### EXERCISE INSTRUCTIONS:
- a) List every question the excerpt poses about the condition it calls "it."
- b) Summarize the excerpt in two sentences.
- c) Transcribe the excerpt, starting at "-Should you break" and ending at "thoughts usually come.".

### EXTRACT:

So this brings me to three questions:

-Should you break up with someone who has it?

-If you have it, when should you tell someone?

-What about children? With a solid chance of passing it on genetically, that’s a rather meditative conversation to have. I suppose there’s a possibility in the future that the chemical choices could be more exact, or even a cure. OK…probably not a cure. Not with all the cash they’re making in this country on meds that are $200-$500 a month EACH and you need 3-5 of them.

It really, really hurts to be alone when it’s not your choice. It really hurts to be abandoned. It really hurts when you’re going through something and there is no one there for you. This is when the dark thoughts usually come.

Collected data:
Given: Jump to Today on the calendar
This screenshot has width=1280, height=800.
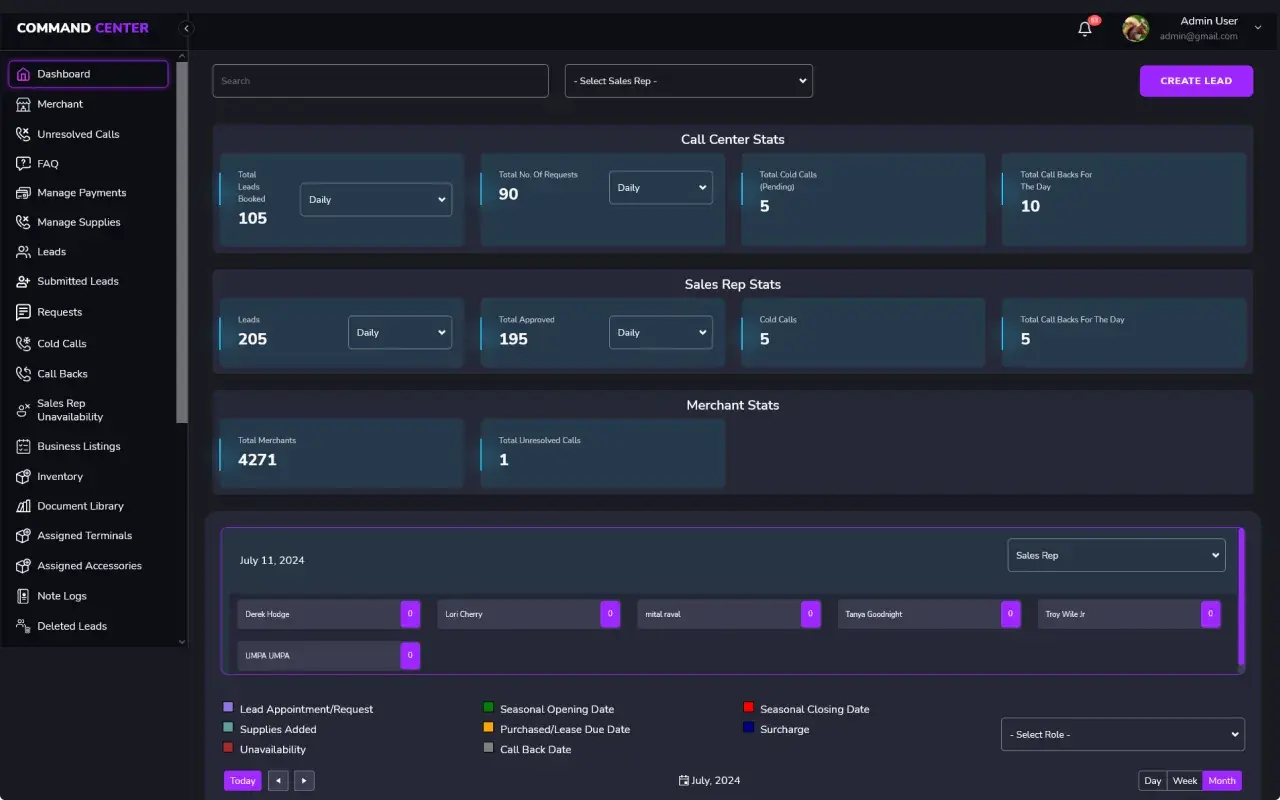Looking at the screenshot, I should pos(242,781).
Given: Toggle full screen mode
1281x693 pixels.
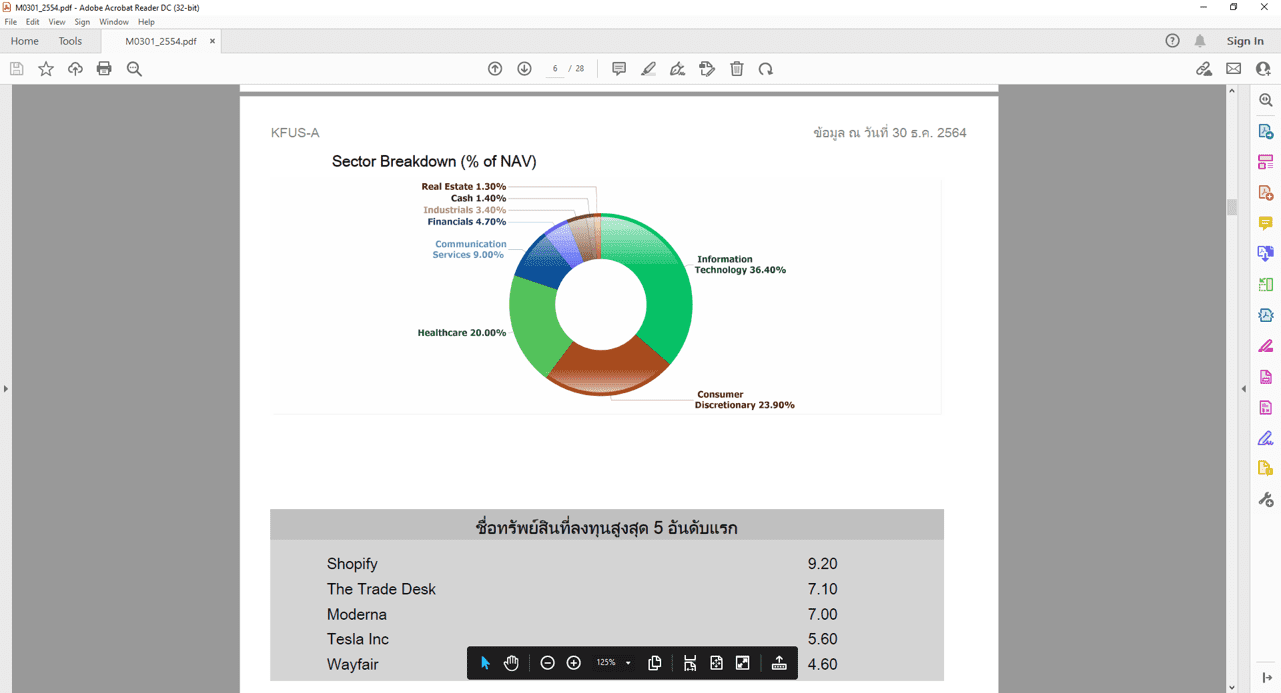Looking at the screenshot, I should pos(742,663).
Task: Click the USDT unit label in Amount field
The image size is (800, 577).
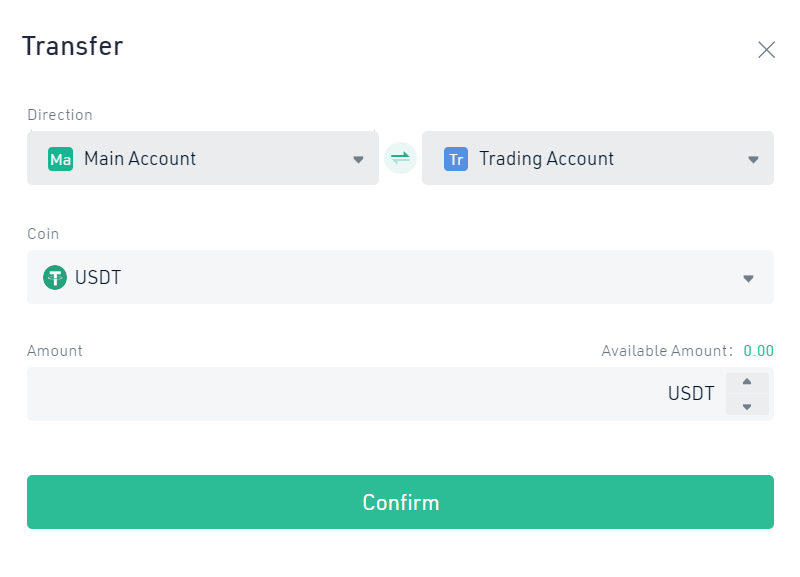Action: tap(691, 394)
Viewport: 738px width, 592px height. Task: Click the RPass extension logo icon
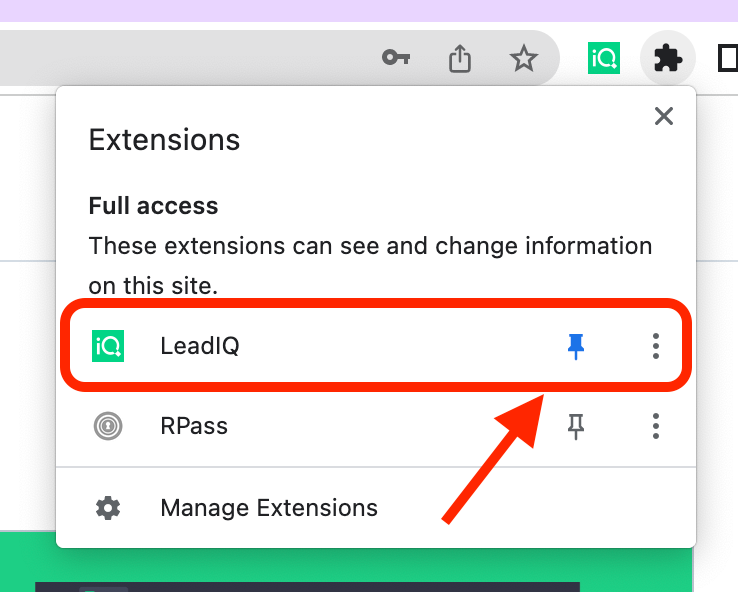(x=108, y=426)

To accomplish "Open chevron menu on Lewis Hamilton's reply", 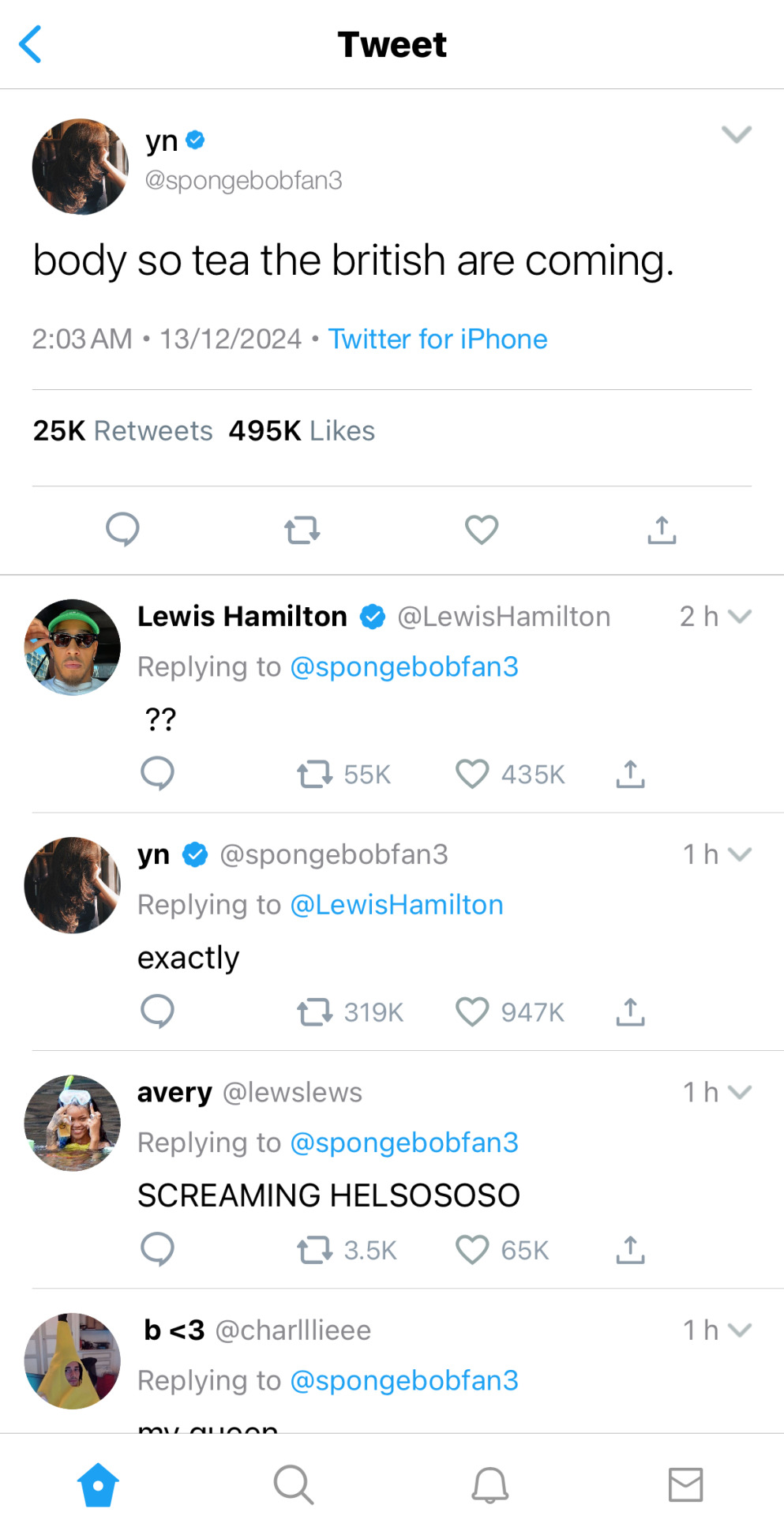I will tap(740, 617).
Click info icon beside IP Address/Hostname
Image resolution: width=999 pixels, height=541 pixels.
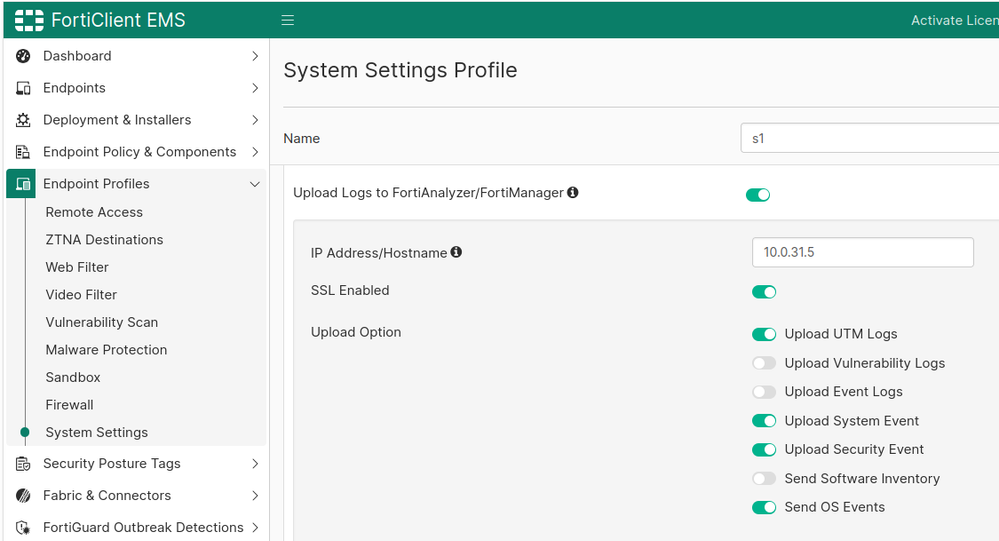[x=456, y=252]
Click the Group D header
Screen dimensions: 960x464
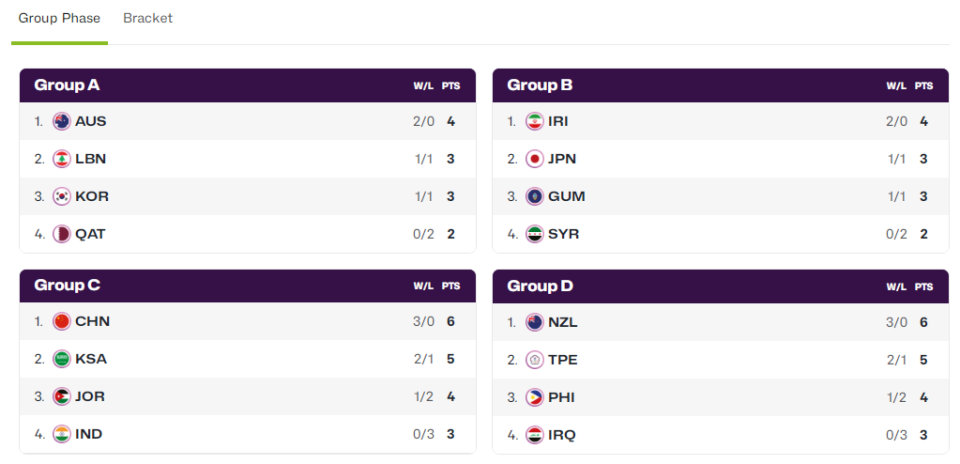(x=540, y=286)
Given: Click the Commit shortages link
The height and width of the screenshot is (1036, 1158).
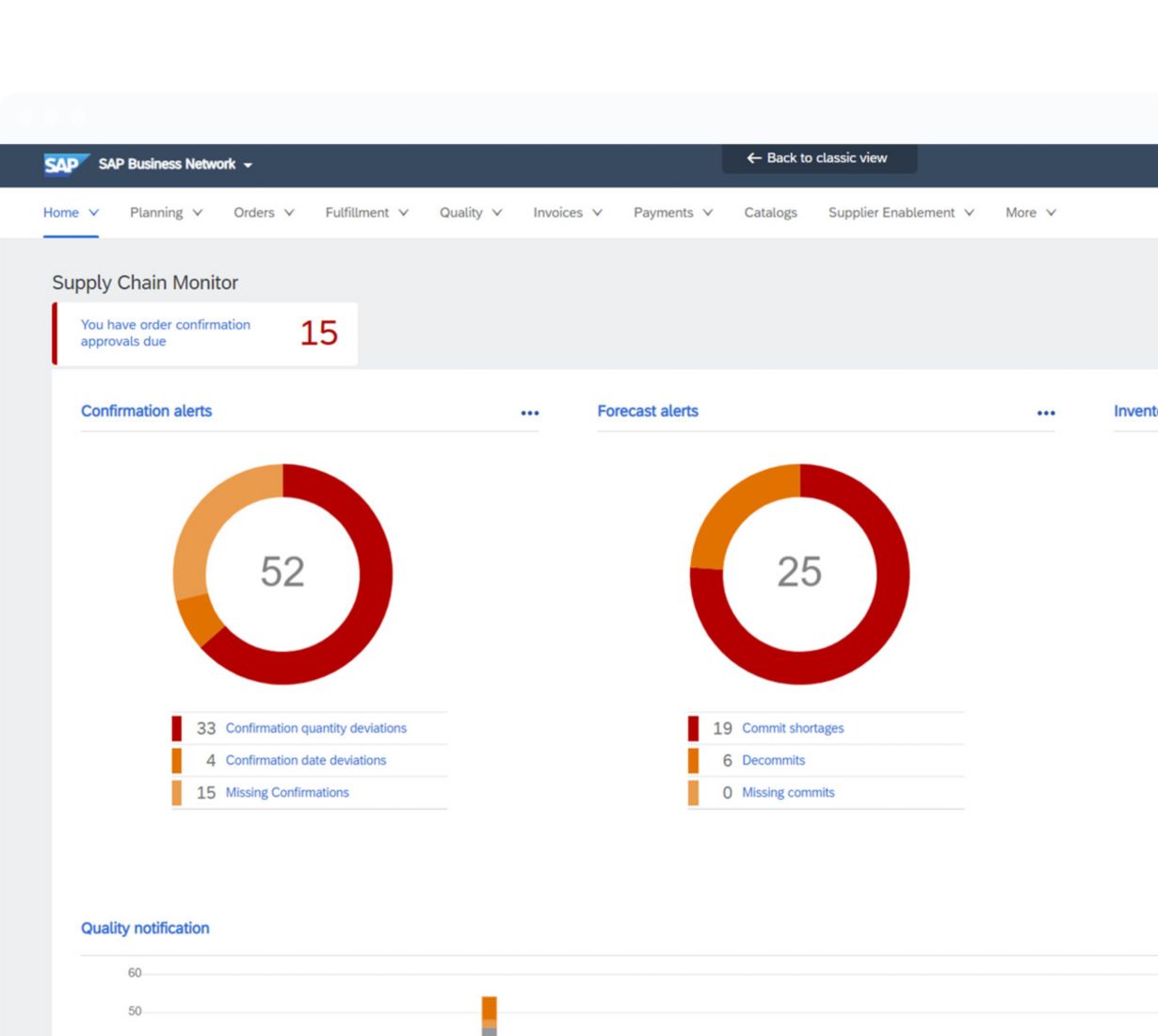Looking at the screenshot, I should [793, 728].
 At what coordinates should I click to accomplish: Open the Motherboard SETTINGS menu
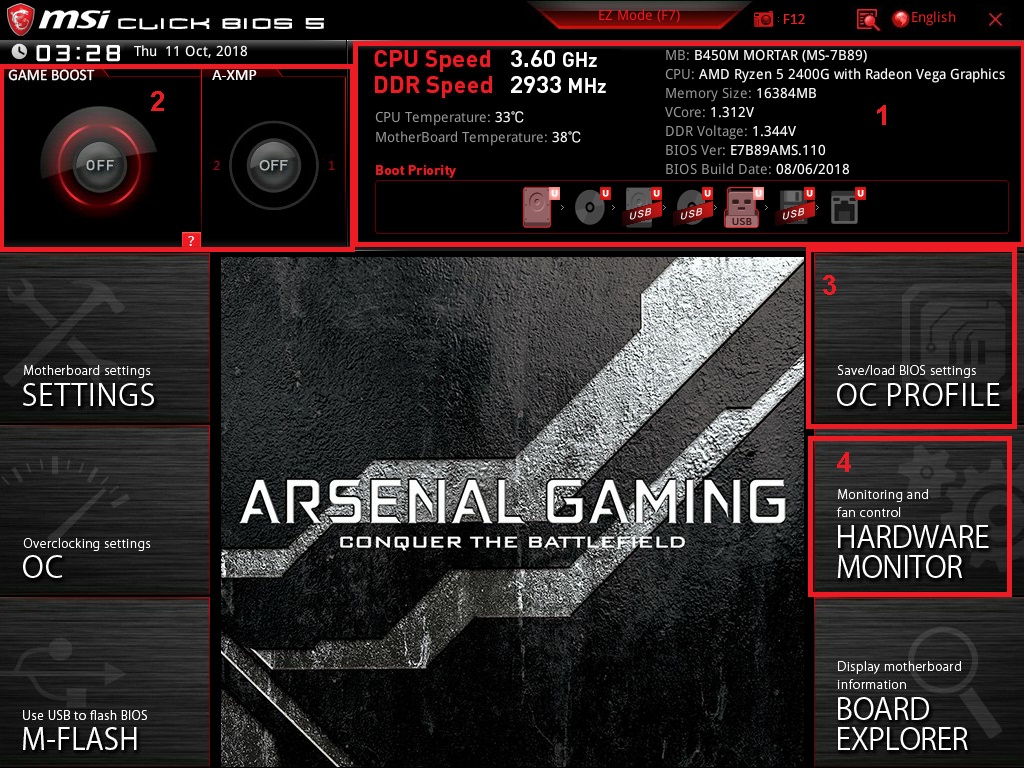click(x=104, y=338)
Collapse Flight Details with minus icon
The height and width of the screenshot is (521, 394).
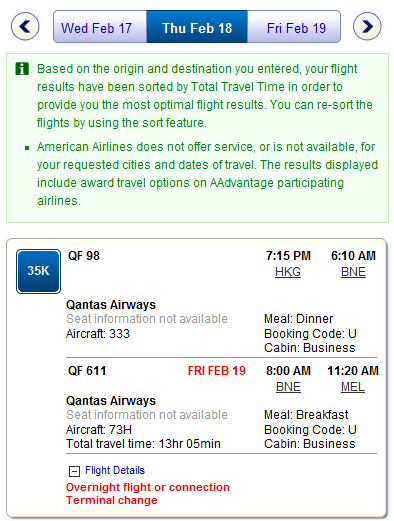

### TASK-BY-TASK OUTPUTS:
- a)
- Should you break up with someone who has it?
- If you have it, when should you tell someone?
- What about children?

- b) The writer raises three questions about a condition referred to only as "it": whether to break up with someone who has it, when to tell someone if you have it, and what to do about children, given the solid chance of passing it on genetically. The writer doubts a cure will come while so much money is made on medications costing $200 to $500 a month each, and says that being alone or abandoned when it is not your choice really hurts and is when the dark thoughts usually come.

- c)
-Should you break up with someone who has it?

-If you have it, when should you tell someone?

-What about children? With a solid chance of passing it on genetically, that’s a rather meditative conversation to have. I suppose there’s a possibility in the future that the chemical choices could be more exact, or even a cure. OK…probably not a cure. Not with all the cash they’re making in this country on meds that are $200-$500 a month EACH and you need 3-5 of them.

It really, really hurts to be alone when it’s not your choice. It really hurts to be abandoned. It really hurts when you’re going through something and there is no one there for you. This is when the dark thoughts usually come.